:: INPUT ::

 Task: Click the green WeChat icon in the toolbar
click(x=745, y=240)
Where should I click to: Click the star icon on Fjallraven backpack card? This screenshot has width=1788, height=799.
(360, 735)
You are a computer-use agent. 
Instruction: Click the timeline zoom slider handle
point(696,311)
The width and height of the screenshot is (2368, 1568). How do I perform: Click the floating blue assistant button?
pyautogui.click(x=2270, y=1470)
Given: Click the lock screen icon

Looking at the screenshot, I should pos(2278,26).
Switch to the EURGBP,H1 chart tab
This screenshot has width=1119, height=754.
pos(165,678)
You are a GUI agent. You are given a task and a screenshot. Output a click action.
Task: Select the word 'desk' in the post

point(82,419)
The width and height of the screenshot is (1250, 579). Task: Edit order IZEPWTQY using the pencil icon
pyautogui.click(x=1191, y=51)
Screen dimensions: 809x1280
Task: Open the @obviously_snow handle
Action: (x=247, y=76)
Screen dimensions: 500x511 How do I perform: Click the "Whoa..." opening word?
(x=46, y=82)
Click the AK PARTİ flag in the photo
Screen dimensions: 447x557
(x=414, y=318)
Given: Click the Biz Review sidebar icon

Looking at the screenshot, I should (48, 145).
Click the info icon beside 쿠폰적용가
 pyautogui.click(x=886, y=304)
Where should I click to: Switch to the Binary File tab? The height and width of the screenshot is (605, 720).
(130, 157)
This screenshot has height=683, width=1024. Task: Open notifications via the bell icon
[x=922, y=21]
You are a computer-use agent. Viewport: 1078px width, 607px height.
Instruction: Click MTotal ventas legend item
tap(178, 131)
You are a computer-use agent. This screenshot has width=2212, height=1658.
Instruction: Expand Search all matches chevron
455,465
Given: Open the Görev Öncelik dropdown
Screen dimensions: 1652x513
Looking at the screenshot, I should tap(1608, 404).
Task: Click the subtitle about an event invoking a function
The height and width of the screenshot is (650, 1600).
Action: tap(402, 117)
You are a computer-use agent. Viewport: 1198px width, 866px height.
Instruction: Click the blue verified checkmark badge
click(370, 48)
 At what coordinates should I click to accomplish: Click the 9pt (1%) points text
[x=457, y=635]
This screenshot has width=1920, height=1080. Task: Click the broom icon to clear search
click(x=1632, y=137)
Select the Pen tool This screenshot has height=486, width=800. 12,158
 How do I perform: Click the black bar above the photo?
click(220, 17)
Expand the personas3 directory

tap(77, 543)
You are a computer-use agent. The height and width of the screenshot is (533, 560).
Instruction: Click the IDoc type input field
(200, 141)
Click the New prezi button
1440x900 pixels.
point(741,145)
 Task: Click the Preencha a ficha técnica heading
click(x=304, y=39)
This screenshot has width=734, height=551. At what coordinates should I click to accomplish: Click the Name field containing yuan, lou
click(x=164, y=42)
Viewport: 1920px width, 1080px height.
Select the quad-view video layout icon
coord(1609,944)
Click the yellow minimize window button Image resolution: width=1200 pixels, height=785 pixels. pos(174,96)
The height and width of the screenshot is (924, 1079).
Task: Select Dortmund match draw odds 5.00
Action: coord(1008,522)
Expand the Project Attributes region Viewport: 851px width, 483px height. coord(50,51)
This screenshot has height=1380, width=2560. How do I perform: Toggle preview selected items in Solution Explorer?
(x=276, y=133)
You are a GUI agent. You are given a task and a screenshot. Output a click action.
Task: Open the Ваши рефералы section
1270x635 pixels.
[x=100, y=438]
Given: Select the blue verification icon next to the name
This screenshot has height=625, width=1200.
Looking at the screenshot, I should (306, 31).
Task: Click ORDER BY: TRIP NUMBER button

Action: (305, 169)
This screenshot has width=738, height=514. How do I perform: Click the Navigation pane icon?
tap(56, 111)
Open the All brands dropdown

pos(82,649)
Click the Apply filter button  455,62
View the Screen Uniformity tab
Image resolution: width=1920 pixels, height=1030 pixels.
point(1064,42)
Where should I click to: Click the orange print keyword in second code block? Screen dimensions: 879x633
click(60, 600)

:: WHAT TO DO ::
Rewrite all of the records above, replacing "computer-use agent" with "desktop automation agent" everywhere it appears and leaving everything else unchanged.

:: ANSWER BELOW ::
 Task: Click the green WeChat icon in the toolbar
click(x=745, y=240)
Where should I click to: Click the star icon on Fjallraven backpack card? This screenshot has width=1788, height=799.
(360, 735)
You are a desktop automation agent. 
Instruction: Click the timeline zoom slider handle
point(696,311)
The width and height of the screenshot is (2368, 1568). How do I perform: Click the floating blue assistant button?
pyautogui.click(x=2270, y=1470)
Given: Click the lock screen icon

Looking at the screenshot, I should pos(2278,26).
Switch to the EURGBP,H1 chart tab
This screenshot has width=1119, height=754.
pos(165,678)
You are a GUI agent. You are given a task and a screenshot. Output a click action.
Task: Select the word 'desk' in the post

point(82,419)
The width and height of the screenshot is (1250, 579). Task: Edit order IZEPWTQY using the pencil icon
pyautogui.click(x=1191, y=51)
Screen dimensions: 809x1280
Task: Open the @obviously_snow handle
Action: (x=247, y=76)
Screen dimensions: 500x511 How do I perform: Click the "Whoa..." opening word?
(x=46, y=82)
Click the AK PARTİ flag in the photo
Screen dimensions: 447x557
(x=414, y=318)
Given: Click the Biz Review sidebar icon

Looking at the screenshot, I should (48, 145).
Click the info icon beside 쿠폰적용가
 pyautogui.click(x=886, y=304)
Where should I click to: Switch to the Binary File tab? The height and width of the screenshot is (605, 720).
(130, 157)
This screenshot has height=683, width=1024. Task: Open notifications via the bell icon
[x=922, y=21]
You are a desktop automation agent. Viewport: 1078px width, 607px height.
Instruction: Click MTotal ventas legend item
tap(178, 131)
You are a desktop automation agent. This screenshot has width=2212, height=1658.
Instruction: Expand Search all matches chevron
455,465
Given: Open the Görev Öncelik dropdown
Screen dimensions: 1652x513
Looking at the screenshot, I should tap(1608, 404).
Task: Click the subtitle about an event invoking a function
The height and width of the screenshot is (650, 1600).
Action: tap(402, 117)
You are a desktop automation agent. Viewport: 1198px width, 866px height.
Instruction: Click the blue verified checkmark badge
click(370, 48)
 At what coordinates should I click to accomplish: Click the 9pt (1%) points text
[x=457, y=635]
This screenshot has width=1920, height=1080. Task: Click the broom icon to clear search
click(x=1632, y=137)
Select the Pen tool This screenshot has height=486, width=800. 12,158
 How do I perform: Click the black bar above the photo?
click(220, 17)
Expand the personas3 directory

tap(77, 543)
You are a desktop automation agent. The height and width of the screenshot is (533, 560).
Instruction: Click the IDoc type input field
(200, 141)
Click the New prezi button
1440x900 pixels.
point(741,145)
 Task: Click the Preencha a ficha técnica heading
click(x=304, y=39)
This screenshot has width=734, height=551. At what coordinates should I click to accomplish: Click the Name field containing yuan, lou
click(x=164, y=42)
Viewport: 1920px width, 1080px height.
Select the quad-view video layout icon
coord(1609,944)
Click the yellow minimize window button Image resolution: width=1200 pixels, height=785 pixels. pos(174,96)
The height and width of the screenshot is (924, 1079).
Task: Select Dortmund match draw odds 5.00
Action: coord(1008,522)
Expand the Project Attributes region Viewport: 851px width, 483px height. coord(50,51)
This screenshot has height=1380, width=2560. How do I perform: Toggle preview selected items in Solution Explorer?
(x=276, y=133)
You are a GUI agent. You are given a task and a screenshot. Output a click action.
Task: Open the Ваши рефералы section
1270x635 pixels.
[x=100, y=438]
Given: Select the blue verification icon next to the name
This screenshot has height=625, width=1200.
Looking at the screenshot, I should (306, 31).
Task: Click ORDER BY: TRIP NUMBER button

Action: (305, 169)
This screenshot has width=738, height=514. How do I perform: Click the Navigation pane icon?
tap(56, 111)
Open the All brands dropdown

pos(82,649)
Click the Apply filter button  455,62
View the Screen Uniformity tab
Image resolution: width=1920 pixels, height=1030 pixels.
point(1064,42)
Where should I click to: Click the orange print keyword in second code block? Screen dimensions: 879x633
click(60, 600)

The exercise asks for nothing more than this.